All animal experiments were performed in accordance with the local ethical review panel, the UK Home Office Animals (Scientific Procedures) Act 1986, the United Kingdom National Cancer Research Institute guidelines for the welfare of animals in cancer research (34), and the ARRIVE (Animal Research: Reporting of In Vivo Experiments) guidelines (35). Female NCr-Foxn1nu mice (7–8 weeks old, Charles River) were injected with either 5 × 105 CALR or 5 × 106 CALS cells subcutaneously in the right flank. Ten-fold fewer CALR cells were used to compensate for the more rapid tumor growth rate of the resulting xenografts in vivo (33). Animals were housed in specific pathogen-free rooms in autoclaved, aseptic microisolator cages with a maximum of four animals per cage. Food and water were provided ad libitum. The mice were routinely monitored for the appearance of palpable tumors and imaged at a tumor diameter of ~0.8 to 1 cm.
MRI Data Acquisition
MRI was performed on a 7 T horizontal bore microimaging system (Bruker, Ettlingen, Germany) using a 3 cm birdcage volume coil. Anaesthesia was induced with an intraperitoneal injection of fentanyl citrate (0.315 mg ml−1) plus fluanisone [10 mg ml−1 (Hypnorm; Janssen Pharmaceutical Ltd., High Wycombe, UK)], midazolam (5 mg ml−1 [Hypnovel; Roche, Welwyn Garden City, UK)], and sterile water (1:1:2). A lateral tail vein was cannulated with a 27G butterfly catheter (Hospira, Royal Leamington Spa, UK) for remote administration of contrast media. Mice were positioned in the coil on a custom-built platform to isolate the tumor, and with a nosepiece for gas delivery, and their core temperature maintained at 37°C with warm air blown through the magnet bore.

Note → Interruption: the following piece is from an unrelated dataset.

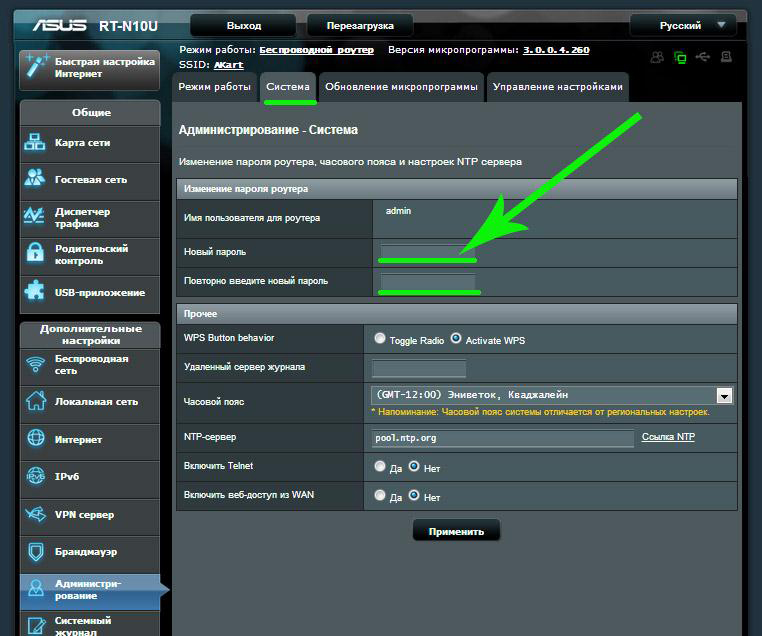Click the USB status icon in header
The image size is (762, 636).
(703, 58)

Multiple contiguous 1 mm thick axial T2-weighted images were acquired for localization and subsequent quantitation of the tumor volume. Magnetic field homogeneity was optimized by shimming over the entire tumor volume using an automated shimming routine (FASTmap).

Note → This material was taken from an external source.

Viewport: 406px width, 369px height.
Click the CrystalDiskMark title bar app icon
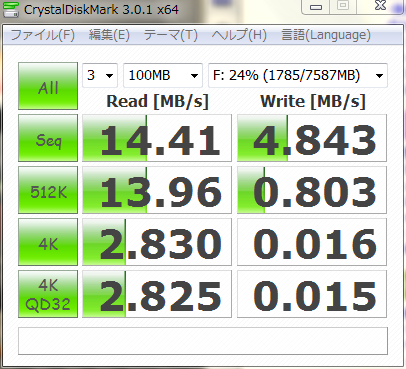click(10, 9)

For intrinsic susceptibility and oxygen-enhanced MRI, multiple gradient recalled echo (MGRE) images [repetition time (TR) = 200 ms, 8 echo times (TE) ranging from 6 to 28 ms, 4 ms echo spacing, 8 averages, acquisition time (AQ) 2 min 30 s], and inversion recovery (IR) TrueFISP images (TE = 1.2 ms, TR = 2.4 ms, 25 inversion times spaced 155 ms apart, initial inversion time of 109 ms, total scan TR = 10 s, α = 60°, 8 averages, AQ of 8 min) were acquired from three contiguous 1 mm slices across the center of the tumor over a 3 × 3 cm field of view (FOV) and 128 × 128 matrix whilst the host breathed air, to enable quantitation of the transverse relaxation rate (s−1), and the longitudinal relaxation rate R1 (s−1), respectively. The gas supply was then switched to 100% oxygen administered at 1 l min−1 and, following a 5 min transition time, identical MGRE and IR-TrueFISP image sets were acquired (36).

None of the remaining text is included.